- _The problem_: Repeat exactly, and only, the lines of the entries below from the one with "You are a computer-use" through the one with "Instruction: Switch spectrum to 2.4 GHz band", both ends included.

- _Record set_:
•••••

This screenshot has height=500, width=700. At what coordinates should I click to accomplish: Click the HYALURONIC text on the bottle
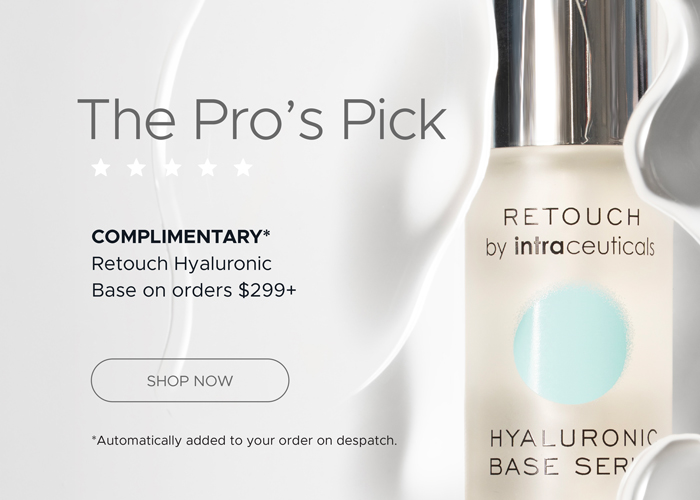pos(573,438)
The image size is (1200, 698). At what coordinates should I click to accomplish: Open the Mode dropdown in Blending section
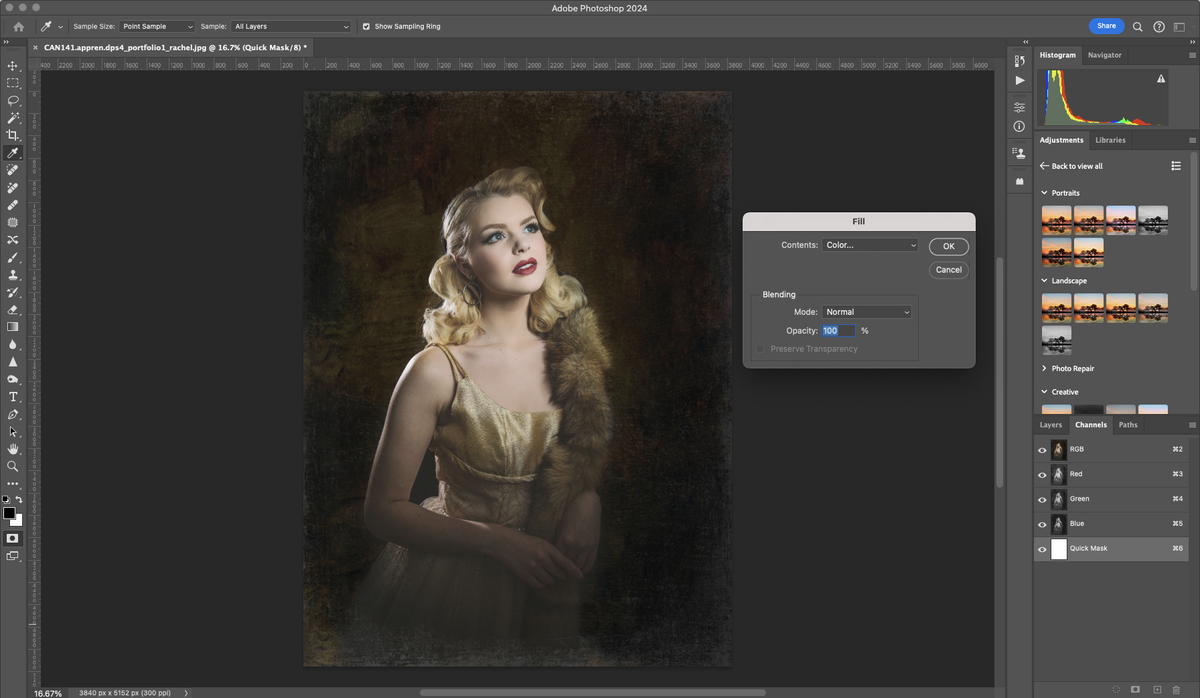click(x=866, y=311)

•••••

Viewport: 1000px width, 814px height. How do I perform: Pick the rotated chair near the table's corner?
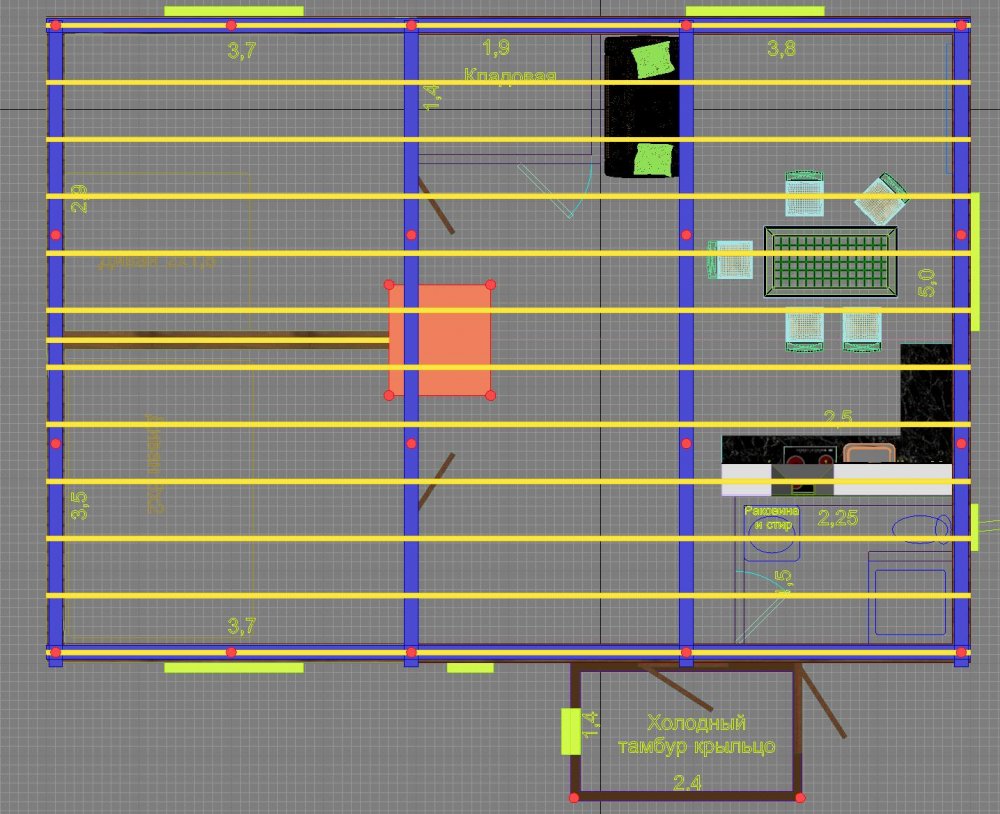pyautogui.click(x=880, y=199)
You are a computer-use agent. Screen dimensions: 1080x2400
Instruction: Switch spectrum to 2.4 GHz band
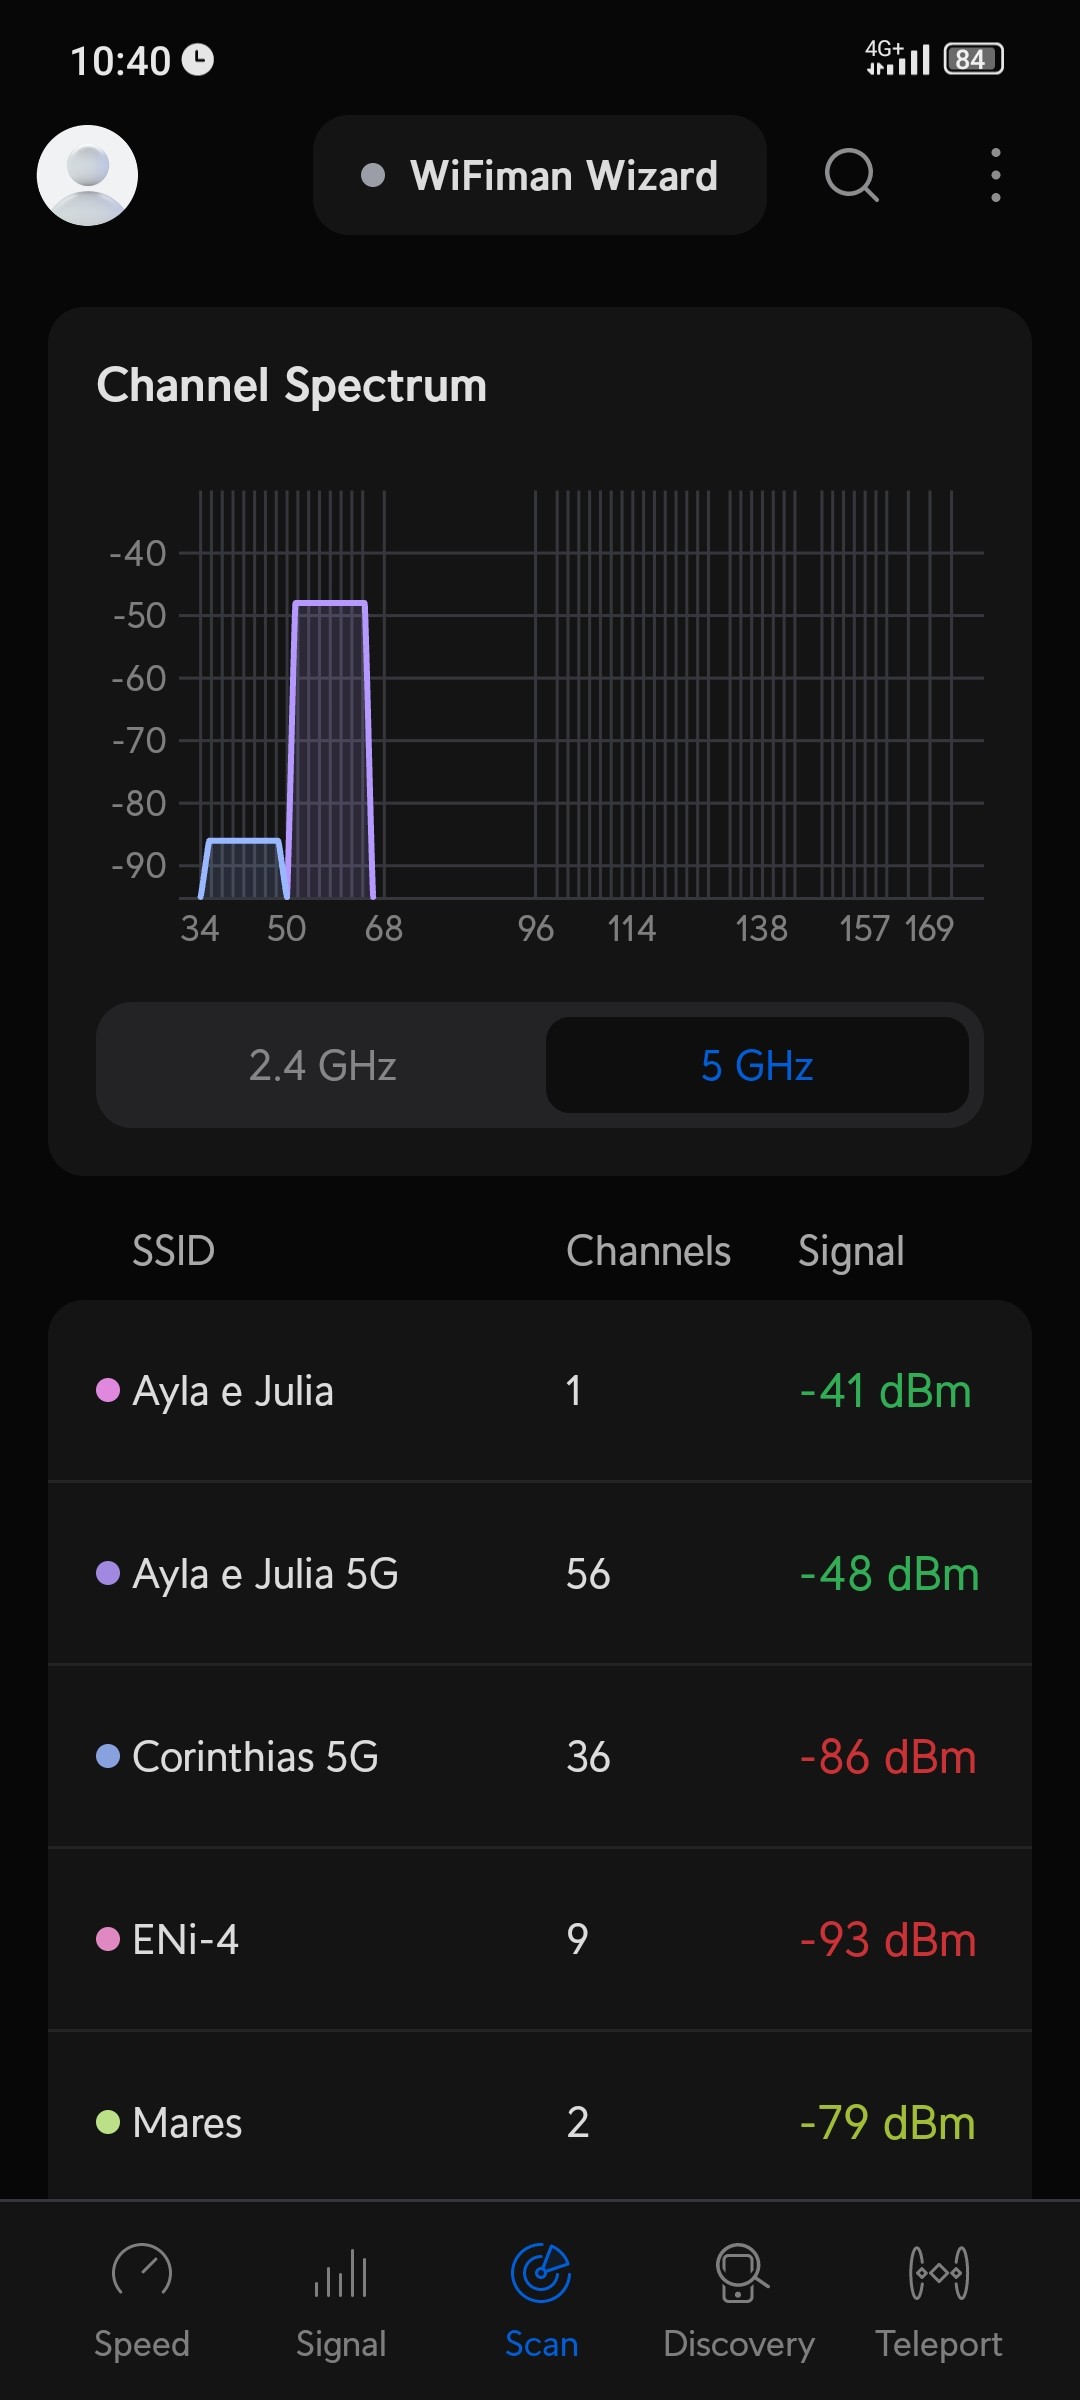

•••••

- _Response to this task_:
You are a computer-use agent. Screen dimensions: 1080x2400
Instruction: Switch spectrum to 2.4 GHz band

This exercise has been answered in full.